EXERCISE AIM:
Duplicate the following data line for line, with every character unchanged.

Records from a pointing dataset:
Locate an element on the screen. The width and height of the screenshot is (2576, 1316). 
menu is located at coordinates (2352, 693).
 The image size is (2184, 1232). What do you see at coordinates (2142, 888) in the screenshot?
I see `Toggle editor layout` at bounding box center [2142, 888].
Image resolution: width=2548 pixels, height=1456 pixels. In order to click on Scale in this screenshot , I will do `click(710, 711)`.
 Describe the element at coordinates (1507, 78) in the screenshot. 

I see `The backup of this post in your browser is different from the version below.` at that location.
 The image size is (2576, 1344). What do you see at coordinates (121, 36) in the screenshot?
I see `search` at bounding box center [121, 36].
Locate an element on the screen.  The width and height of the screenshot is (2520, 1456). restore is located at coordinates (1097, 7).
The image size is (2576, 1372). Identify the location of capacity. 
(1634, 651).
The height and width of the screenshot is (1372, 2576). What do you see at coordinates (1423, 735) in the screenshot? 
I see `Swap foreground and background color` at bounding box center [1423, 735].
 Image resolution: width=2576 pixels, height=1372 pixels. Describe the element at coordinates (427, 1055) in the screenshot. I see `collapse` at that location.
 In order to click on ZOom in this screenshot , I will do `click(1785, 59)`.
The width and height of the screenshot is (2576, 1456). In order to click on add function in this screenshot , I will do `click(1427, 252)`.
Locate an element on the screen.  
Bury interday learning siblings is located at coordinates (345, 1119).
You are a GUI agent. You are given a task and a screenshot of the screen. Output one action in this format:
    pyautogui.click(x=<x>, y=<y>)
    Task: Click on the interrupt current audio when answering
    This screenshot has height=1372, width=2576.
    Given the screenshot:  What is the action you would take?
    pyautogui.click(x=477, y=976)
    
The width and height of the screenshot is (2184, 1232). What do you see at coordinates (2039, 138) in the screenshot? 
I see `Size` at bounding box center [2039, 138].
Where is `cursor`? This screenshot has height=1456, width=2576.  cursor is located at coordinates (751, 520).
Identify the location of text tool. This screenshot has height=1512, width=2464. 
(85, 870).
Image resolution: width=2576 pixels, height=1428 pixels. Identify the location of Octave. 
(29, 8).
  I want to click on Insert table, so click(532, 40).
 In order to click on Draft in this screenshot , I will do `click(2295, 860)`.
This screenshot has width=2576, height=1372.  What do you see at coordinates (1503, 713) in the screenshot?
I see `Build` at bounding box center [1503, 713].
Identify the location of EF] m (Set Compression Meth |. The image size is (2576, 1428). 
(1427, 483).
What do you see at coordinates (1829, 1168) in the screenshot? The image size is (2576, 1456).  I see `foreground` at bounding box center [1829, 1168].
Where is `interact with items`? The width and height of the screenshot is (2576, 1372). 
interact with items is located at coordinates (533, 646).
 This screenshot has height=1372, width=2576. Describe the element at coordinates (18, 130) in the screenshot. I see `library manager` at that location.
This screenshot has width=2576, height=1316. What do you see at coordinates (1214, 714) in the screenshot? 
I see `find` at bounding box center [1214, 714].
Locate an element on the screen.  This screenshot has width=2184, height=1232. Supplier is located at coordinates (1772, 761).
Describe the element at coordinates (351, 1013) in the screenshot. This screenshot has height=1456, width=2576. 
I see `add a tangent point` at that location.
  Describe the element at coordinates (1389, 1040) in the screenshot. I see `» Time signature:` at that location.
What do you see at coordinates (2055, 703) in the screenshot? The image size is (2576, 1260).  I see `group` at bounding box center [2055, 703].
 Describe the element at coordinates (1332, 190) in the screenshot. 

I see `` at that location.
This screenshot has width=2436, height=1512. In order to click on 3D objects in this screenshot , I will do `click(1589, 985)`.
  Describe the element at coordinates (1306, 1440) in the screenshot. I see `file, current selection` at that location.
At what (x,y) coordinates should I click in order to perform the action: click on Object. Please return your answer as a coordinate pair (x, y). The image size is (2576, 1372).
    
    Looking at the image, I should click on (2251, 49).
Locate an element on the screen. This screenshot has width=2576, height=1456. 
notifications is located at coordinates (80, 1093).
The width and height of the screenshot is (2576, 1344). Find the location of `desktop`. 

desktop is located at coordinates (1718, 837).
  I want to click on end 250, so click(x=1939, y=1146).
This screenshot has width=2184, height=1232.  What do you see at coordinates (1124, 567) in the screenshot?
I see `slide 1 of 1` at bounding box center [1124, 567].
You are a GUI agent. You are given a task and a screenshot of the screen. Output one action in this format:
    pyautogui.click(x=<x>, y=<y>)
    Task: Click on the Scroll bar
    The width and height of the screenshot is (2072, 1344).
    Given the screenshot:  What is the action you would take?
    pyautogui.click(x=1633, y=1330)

CORRECT RESULT:
Locate an element on the screen. The width and height of the screenshot is (2576, 1316). 
menu is located at coordinates (2352, 693).
 The image size is (2184, 1232). What do you see at coordinates (2142, 888) in the screenshot?
I see `Toggle editor layout` at bounding box center [2142, 888].
Image resolution: width=2548 pixels, height=1456 pixels. In order to click on Scale in this screenshot , I will do `click(710, 711)`.
 Describe the element at coordinates (1507, 78) in the screenshot. 

I see `The backup of this post in your browser is different from the version below.` at that location.
 The image size is (2576, 1344). What do you see at coordinates (121, 36) in the screenshot?
I see `search` at bounding box center [121, 36].
Locate an element on the screen.  The width and height of the screenshot is (2520, 1456). restore is located at coordinates (1097, 7).
The image size is (2576, 1372). Identify the location of capacity. 
(1634, 651).
The height and width of the screenshot is (1372, 2576). What do you see at coordinates (1423, 735) in the screenshot? 
I see `Swap foreground and background color` at bounding box center [1423, 735].
 Image resolution: width=2576 pixels, height=1372 pixels. Describe the element at coordinates (427, 1055) in the screenshot. I see `collapse` at that location.
 In order to click on ZOom in this screenshot , I will do `click(1785, 59)`.
The width and height of the screenshot is (2576, 1456). In order to click on add function in this screenshot , I will do `click(1427, 252)`.
Locate an element on the screen.  
Bury interday learning siblings is located at coordinates (345, 1119).
You are a GUI agent. You are given a task and a screenshot of the screen. Output one action in this format:
    pyautogui.click(x=<x>, y=<y>)
    Task: Click on the interrupt current audio when answering
    This screenshot has height=1372, width=2576.
    Given the screenshot:  What is the action you would take?
    pyautogui.click(x=477, y=976)
    
The width and height of the screenshot is (2184, 1232). What do you see at coordinates (2039, 138) in the screenshot? 
I see `Size` at bounding box center [2039, 138].
Where is `cursor`? This screenshot has height=1456, width=2576.  cursor is located at coordinates (751, 520).
Identify the location of text tool. This screenshot has height=1512, width=2464. 
(85, 870).
Image resolution: width=2576 pixels, height=1428 pixels. Identify the location of Octave. 
(29, 8).
  I want to click on Insert table, so click(532, 40).
 In order to click on Draft in this screenshot , I will do `click(2295, 860)`.
This screenshot has width=2576, height=1372.  What do you see at coordinates (1503, 713) in the screenshot?
I see `Build` at bounding box center [1503, 713].
Identify the location of EF] m (Set Compression Meth |. The image size is (2576, 1428). 
(1427, 483).
What do you see at coordinates (1829, 1168) in the screenshot? The image size is (2576, 1456).  I see `foreground` at bounding box center [1829, 1168].
Where is `interact with items`? The width and height of the screenshot is (2576, 1372). 
interact with items is located at coordinates (533, 646).
 This screenshot has height=1372, width=2576. Describe the element at coordinates (18, 130) in the screenshot. I see `library manager` at that location.
This screenshot has width=2576, height=1316. What do you see at coordinates (1214, 714) in the screenshot? 
I see `find` at bounding box center [1214, 714].
Locate an element on the screen.  This screenshot has width=2184, height=1232. Supplier is located at coordinates (1772, 761).
Describe the element at coordinates (351, 1013) in the screenshot. This screenshot has height=1456, width=2576. 
I see `add a tangent point` at that location.
  Describe the element at coordinates (1389, 1040) in the screenshot. I see `» Time signature:` at that location.
What do you see at coordinates (2055, 703) in the screenshot? The image size is (2576, 1260).  I see `group` at bounding box center [2055, 703].
 Describe the element at coordinates (1332, 190) in the screenshot. 

I see `` at that location.
This screenshot has width=2436, height=1512. In order to click on 3D objects in this screenshot , I will do `click(1589, 985)`.
  Describe the element at coordinates (1306, 1440) in the screenshot. I see `file, current selection` at that location.
At what (x,y) coordinates should I click in order to perform the action: click on Object. Please return your answer as a coordinate pair (x, y). The image size is (2576, 1372).
    
    Looking at the image, I should click on (2251, 49).
Locate an element on the screen. This screenshot has width=2576, height=1456. 
notifications is located at coordinates (80, 1093).
The width and height of the screenshot is (2576, 1344). Find the location of `desktop`. 

desktop is located at coordinates (1718, 837).
  I want to click on end 250, so click(x=1939, y=1146).
This screenshot has width=2184, height=1232.  What do you see at coordinates (1124, 567) in the screenshot?
I see `slide 1 of 1` at bounding box center [1124, 567].
You are a GUI agent. You are given a task and a screenshot of the screen. Output one action in this format:
    pyautogui.click(x=<x>, y=<y>)
    Task: Click on the Scroll bar
    The width and height of the screenshot is (2072, 1344).
    Given the screenshot:  What is the action you would take?
    pyautogui.click(x=1633, y=1330)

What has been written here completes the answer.